Sam Swisher graduated from the University of Michigan and went on to become a corporate lawyer. Jim McLaughlin earned a degree in engineering from the University of Michigan. Both Don Swickerath and Nick Kolokithas earned fine arts degrees from Eastern Michigan University. Tom Ralston went on to become an independent sound man and currently lives in California.

 

After Swickerath retired, he and his wife Gayl moved to Cheboygan, Michigan, and he began writing music in earnest. He has reconnected with Robin McNamara and was put in contact with Ivan Kral through Iggy Pop’s manager.
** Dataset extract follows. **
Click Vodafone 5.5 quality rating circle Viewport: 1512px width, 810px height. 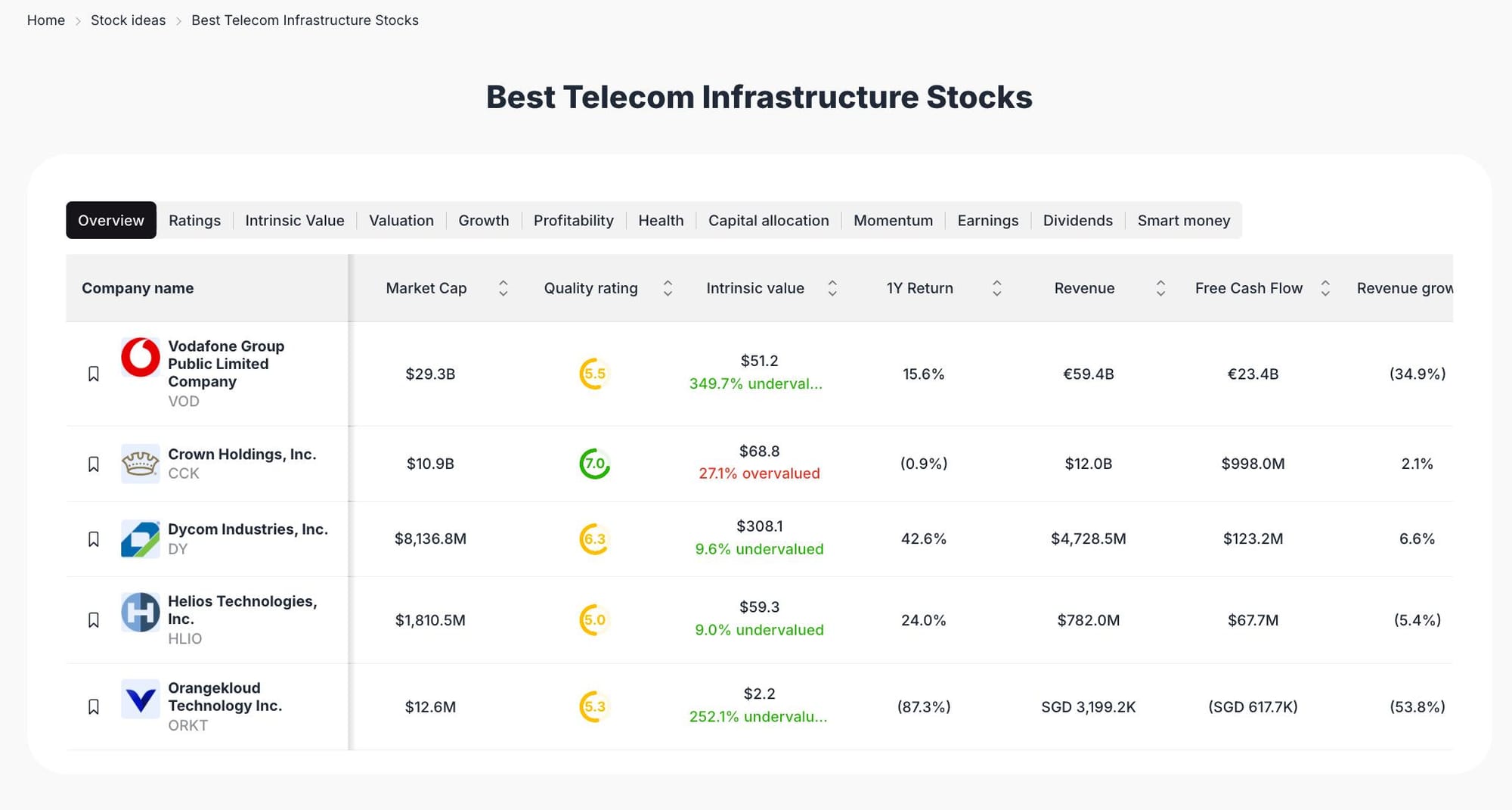tap(594, 374)
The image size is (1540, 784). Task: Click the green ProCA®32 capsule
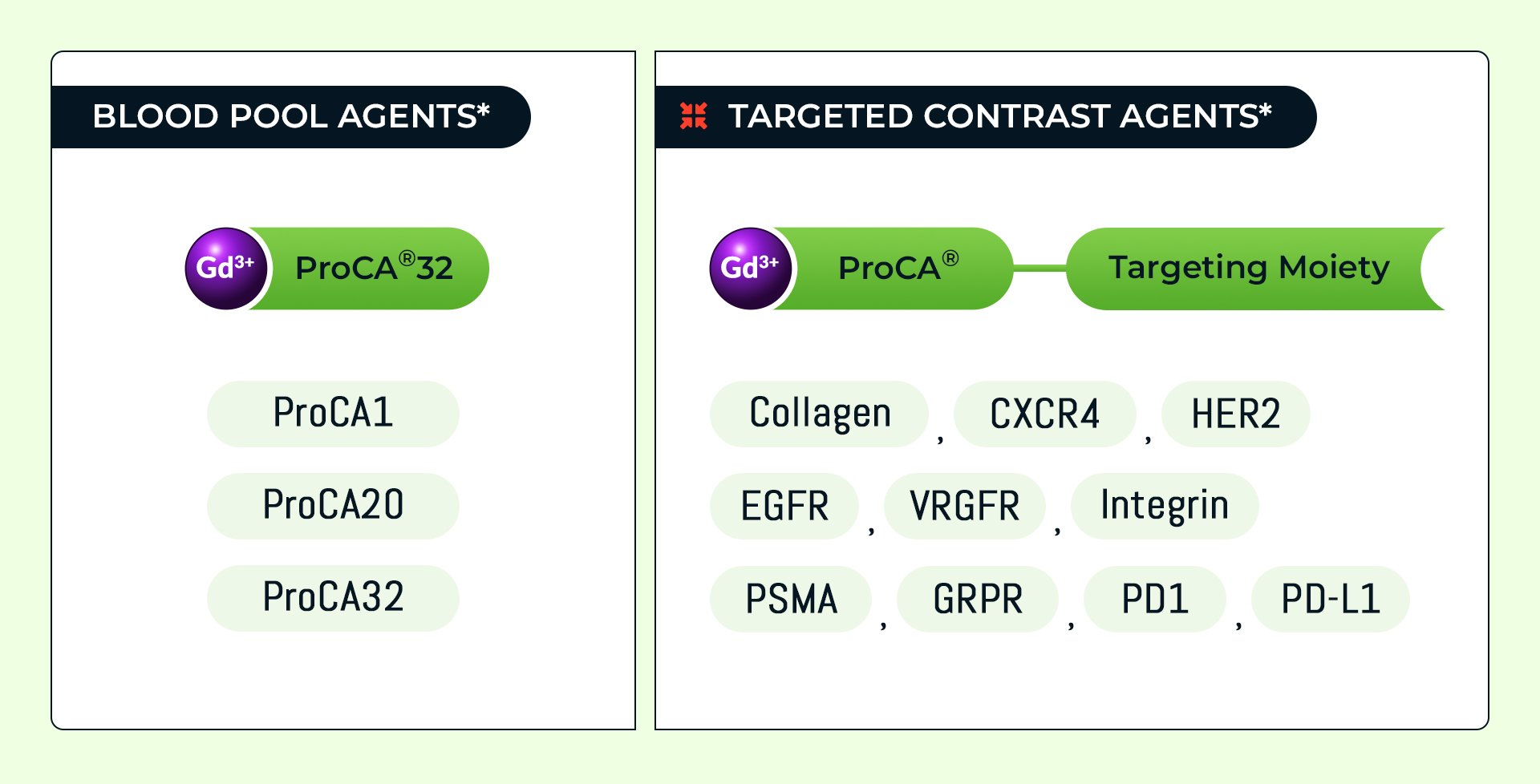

Through file sharing, Swickerath, McNamara, and Kral have been able to write music together ever since. Some of their songs are available on internet sites like Rhapsody and iTunes.

 

Jim Osterberg, as Iggy Pop, went on from the Prime Movers to form the Stooges and then to a successful solo career. The Stooges were inducted into the Rock and Roll Hall of Fame in 2010. With the induction of the Iguanas into the MRRL Hall of Fame in 2018, Iggy Pop has been inducted a record four times to the Internet Hall. He was previously honored as a member of the Stooges and Prime Movers, as well as a solo artist.

 

Jim Osterberg (a.k.a. Iggy Pop) wearing 'The Iguanas' cap.

 

Don Swickerath has kept in contact with Iggy over the years, and when he had ‘The Iguanas’ caps made, he sent one to Iggy. “He’s a lucky guy to be alive, and he is also one of the smartest guys I know,” Swickerath said of his old bandmate. “He never gave up. He never stopped chasing his dream.”

 

During our interview, Swickerath revealed that a copy of the Iguanas’ “Mona” 45 is part of the collection at the Rock and Roll Hall of Fame in Cleveland. “I met Howard Kramer, the director of the RRHOF, while I was visiting the hall,” Swickerath said. “Howard was aware of the Iguanas and our Iggy connection. He had Detroit roots and a special interest in Michigan rock. We spent a few minutes together talking about the group and some of the performances we did in Michigan. We soon discovered that we shared friendships with the same people, most notably Ivan Kral.”

 

“I mentioned the ‘Mona’ 45, and he was interested in knowing if there were any copies left,” Swickerath recalled. “He wanted a copy for the Hall, and I was happy to send him one. A few weeks later, I received a letter from the RRHOF informing me that it was placed into their permanent collection on June 20, 2012.” Listen to "Mona" https://www.youtube.com/watch?v=Q5z0IzyIFus

 

In July of 2018, all of the original Iguanas, with the exception of Iggy, plan to meet at the Rock and Roll Hall of Fame to celebrate the installation of an ‘Iguanas’ legacy brick and receive their MRRL Hall of Fame certificates that were given to Don Swickerath. The RRHOF is putting together a special VIP tour for the Iguanas, including areas not open to the public.

 

Looking back, Swickerath said that with the exception of his wife Gayl and his two boys from a previous marriage, his years with the Iguanas were the best times of his life. “I don’t know anybody that has played music to walk away from that and not have a fondness for those years,” he said. “Once you make music and you hear somebody clap for what you did… it’s a love that never dies.”